◆ THE TASKS
1. Using the excerpt on services and messages, explain why it avoids the phrase "long-running transaction."
2. In the excerpt on services and messages, rewrite the passage from "The need to" up to and including "in the schema.", substituting "expandable" for "extensible".

◆ SOURCE EXCERPT
## start

Figure 1. Services and messages are tied together
Sometimes many related messages are sent between two different services. Related messages can flow between two services over the course of weeks or months. For example, an individual may reserve a train ticket on June 1, 2004 and then change the ticket to a different date on June 5, 2004. The individual may then confirm and pay for the reservation on June 10, 2004 and finally cancel the ticket on June 25, 2004. In this example, the individual sent messages every few days for a number of weeks. This is referred to as long-running work. Messages in long-running work are related, with the second message dependant on the first message and the third message dependant on the first two messages. A cookie or something similar is used to correlate the relationship between the messages in a long-running work. We avoid the phrase long-running transaction to eliminate confusion with the atomic database transactions. In addition, the word transaction suggests an activity with a beginning and an end. Most long running work impacts other applications in ways that ripple through multiple businesses without a clear boundary of where the piece of work ended and another started.
Figure 2. Multiple related messages
To summarize, messages are an important and a critical part of SOA. As the paper will show, messages must receive special care to ensure correct interpretation and to avoid confusion as they flow between different services.
Services vs. Components
There has been a natural evolution over the years involving functions, objects and components, and services. In the beginning, code was separated into functions that allowed software to be grouped into smaller and better-organized pieces. Later, components and objects evolved allowing for the encapsulation of data (member variables) within them.
Currently, services have taken center stage in the evolution process. Services provide a coarser grained form of separation with more independence between the pieces of code than functions and components. First, services always interact with each other through messages. Second, they are normally durable allowing them to survive system failures and restarts. Finally, services have opaque implementation environments where only the messaging interactions are visible from the outside.
Figure 3. Services versus components
Considering Inside and Outside Data
It is important to make a distinction between the data inside services and the data outside services. Data outside a service is sent between services as messages and must be defined in a way understandable to both the sending service and the receiving service. Data inside a service is deeply rooted in its environment.
The need to interpret the data in at least two different services makes the existence and availability of a common schema imperative. The schema should also have certain characteristics. First, independent schema definition is important. This means the sender or receiver should be able to define message schemas without having to consult each other. Second, the message schema should be extensible. Extensibility allows the sending service to add additional information to the message beyond what is specified in the schema.
Note The sender of the message may or may not be the definer of the schema for the message.
Unlike data outside services, data on the inside is private to the service. In fact, it is only loosely correlated to the data on the outside. Data on the inside is always encapsulated by service code so the only way of accessing it is through the business logic of the service.
Figure 4. Data inside and data outside services
Mainframes and monoliths—All About Data
In the past, it was typical for a mainframe or other server system to support multiple applications. Applications access a shared database and work on either a shared set of tables or different tables within the same database. Since all the tables are in a shared database on a large server, applications can perform a single transaction that accesses data from many different tables. Likewise, operations updating multiple tables can take advantage of transactional atomicity in their changes. Equally important, not only do the applications have access to all the data in the database, but they can also access tables managed by different applications. This has colored how people think about the relationship across applications since applications have immediate access to the latest and usually, most accurate information. While this type of access is contingent on such measures as security, authorization, and privacy concerns, most applications assume they can simply look in order to see the latest information.

## end

◆ PROVIDED DATA
## start

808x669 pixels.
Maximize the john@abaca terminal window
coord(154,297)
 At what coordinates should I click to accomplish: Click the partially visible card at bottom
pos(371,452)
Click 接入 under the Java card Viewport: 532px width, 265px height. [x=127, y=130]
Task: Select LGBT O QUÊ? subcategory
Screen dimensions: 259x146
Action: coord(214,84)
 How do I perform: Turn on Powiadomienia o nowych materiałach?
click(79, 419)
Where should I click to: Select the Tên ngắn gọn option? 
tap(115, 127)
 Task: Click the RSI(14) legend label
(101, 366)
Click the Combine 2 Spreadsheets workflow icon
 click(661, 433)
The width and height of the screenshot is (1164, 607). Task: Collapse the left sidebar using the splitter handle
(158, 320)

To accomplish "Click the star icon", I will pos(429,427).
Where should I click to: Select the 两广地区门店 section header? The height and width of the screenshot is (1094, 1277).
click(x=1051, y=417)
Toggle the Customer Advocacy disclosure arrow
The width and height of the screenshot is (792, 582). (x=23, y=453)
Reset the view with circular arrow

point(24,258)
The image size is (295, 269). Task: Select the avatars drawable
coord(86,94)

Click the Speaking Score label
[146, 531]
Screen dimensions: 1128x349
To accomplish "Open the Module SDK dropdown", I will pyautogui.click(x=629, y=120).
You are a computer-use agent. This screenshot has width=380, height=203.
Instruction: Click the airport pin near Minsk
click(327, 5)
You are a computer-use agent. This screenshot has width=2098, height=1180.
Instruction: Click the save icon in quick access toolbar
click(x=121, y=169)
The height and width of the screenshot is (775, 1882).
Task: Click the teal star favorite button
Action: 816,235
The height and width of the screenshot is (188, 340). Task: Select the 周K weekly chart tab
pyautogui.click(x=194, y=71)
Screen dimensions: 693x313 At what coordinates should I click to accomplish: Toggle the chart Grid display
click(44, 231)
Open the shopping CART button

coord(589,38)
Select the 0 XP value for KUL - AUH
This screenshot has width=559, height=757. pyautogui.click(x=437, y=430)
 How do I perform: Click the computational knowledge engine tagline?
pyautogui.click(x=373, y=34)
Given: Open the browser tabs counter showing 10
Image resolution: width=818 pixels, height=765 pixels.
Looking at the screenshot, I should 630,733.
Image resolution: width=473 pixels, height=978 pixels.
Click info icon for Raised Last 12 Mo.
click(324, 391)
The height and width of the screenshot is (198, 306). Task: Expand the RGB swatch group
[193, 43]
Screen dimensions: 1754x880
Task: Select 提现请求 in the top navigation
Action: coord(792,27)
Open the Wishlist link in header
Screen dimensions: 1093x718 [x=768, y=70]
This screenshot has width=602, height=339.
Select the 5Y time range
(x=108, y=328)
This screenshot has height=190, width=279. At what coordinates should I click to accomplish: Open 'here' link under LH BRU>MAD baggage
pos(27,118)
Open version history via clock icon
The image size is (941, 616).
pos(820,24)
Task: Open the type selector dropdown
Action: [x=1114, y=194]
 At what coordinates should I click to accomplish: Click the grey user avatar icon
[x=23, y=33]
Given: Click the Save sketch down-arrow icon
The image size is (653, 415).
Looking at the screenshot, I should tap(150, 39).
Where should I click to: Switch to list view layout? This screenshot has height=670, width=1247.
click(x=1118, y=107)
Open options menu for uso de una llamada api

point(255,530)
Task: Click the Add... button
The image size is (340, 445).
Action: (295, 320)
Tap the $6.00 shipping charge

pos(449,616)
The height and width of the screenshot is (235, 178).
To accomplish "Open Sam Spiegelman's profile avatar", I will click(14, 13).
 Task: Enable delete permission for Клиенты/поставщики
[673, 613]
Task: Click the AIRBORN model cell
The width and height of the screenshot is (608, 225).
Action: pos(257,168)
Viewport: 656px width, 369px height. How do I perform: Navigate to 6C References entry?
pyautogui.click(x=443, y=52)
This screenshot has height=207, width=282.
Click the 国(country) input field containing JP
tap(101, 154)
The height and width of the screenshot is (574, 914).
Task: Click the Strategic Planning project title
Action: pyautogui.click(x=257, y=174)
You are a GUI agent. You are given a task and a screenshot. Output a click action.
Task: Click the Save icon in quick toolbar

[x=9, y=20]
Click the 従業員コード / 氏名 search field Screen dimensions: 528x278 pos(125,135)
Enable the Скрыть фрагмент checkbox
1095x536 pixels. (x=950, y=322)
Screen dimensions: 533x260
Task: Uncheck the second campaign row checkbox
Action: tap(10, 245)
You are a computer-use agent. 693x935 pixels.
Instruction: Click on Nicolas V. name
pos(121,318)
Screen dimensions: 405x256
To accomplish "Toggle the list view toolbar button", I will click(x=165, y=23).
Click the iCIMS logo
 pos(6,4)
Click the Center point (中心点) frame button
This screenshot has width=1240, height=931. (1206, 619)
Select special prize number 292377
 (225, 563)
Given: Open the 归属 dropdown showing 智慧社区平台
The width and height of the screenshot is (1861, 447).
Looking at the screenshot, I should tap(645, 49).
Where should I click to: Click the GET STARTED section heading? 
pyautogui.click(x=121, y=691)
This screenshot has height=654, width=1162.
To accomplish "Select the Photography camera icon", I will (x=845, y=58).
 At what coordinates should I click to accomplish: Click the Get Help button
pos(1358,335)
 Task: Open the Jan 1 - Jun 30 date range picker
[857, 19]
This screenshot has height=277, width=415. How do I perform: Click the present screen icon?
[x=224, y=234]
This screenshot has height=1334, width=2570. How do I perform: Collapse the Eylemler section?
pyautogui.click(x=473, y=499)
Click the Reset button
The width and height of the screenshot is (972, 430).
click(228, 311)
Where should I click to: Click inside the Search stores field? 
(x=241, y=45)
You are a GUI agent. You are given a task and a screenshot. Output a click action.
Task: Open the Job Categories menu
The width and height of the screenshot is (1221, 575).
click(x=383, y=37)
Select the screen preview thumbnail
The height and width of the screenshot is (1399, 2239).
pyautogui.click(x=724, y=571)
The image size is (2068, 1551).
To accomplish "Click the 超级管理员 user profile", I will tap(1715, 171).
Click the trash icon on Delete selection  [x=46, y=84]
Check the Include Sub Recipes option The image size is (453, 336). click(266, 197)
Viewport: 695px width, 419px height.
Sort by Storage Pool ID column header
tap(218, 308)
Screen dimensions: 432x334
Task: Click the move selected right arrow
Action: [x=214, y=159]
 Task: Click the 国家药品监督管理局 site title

## end

◆ SOLUTION SET
1. It avoids the phrase to prevent confusion with atomic database transactions. The word "transaction" also suggests an activity with a clear beginning and end. Most long-running work, however, ripples through multiple businesses without a clear boundary between one piece of work and the next.

2.
The need to interpret the data in at least two different services makes the existence and availability of a common schema imperative. The schema should also have certain characteristics. First, independent schema definition is important. This means the sender or receiver should be able to define message schemas without having to consult each other. Second, the message schema should be expandable. Extensibility allows the sending service to add additional information to the message beyond what is specified in the schema.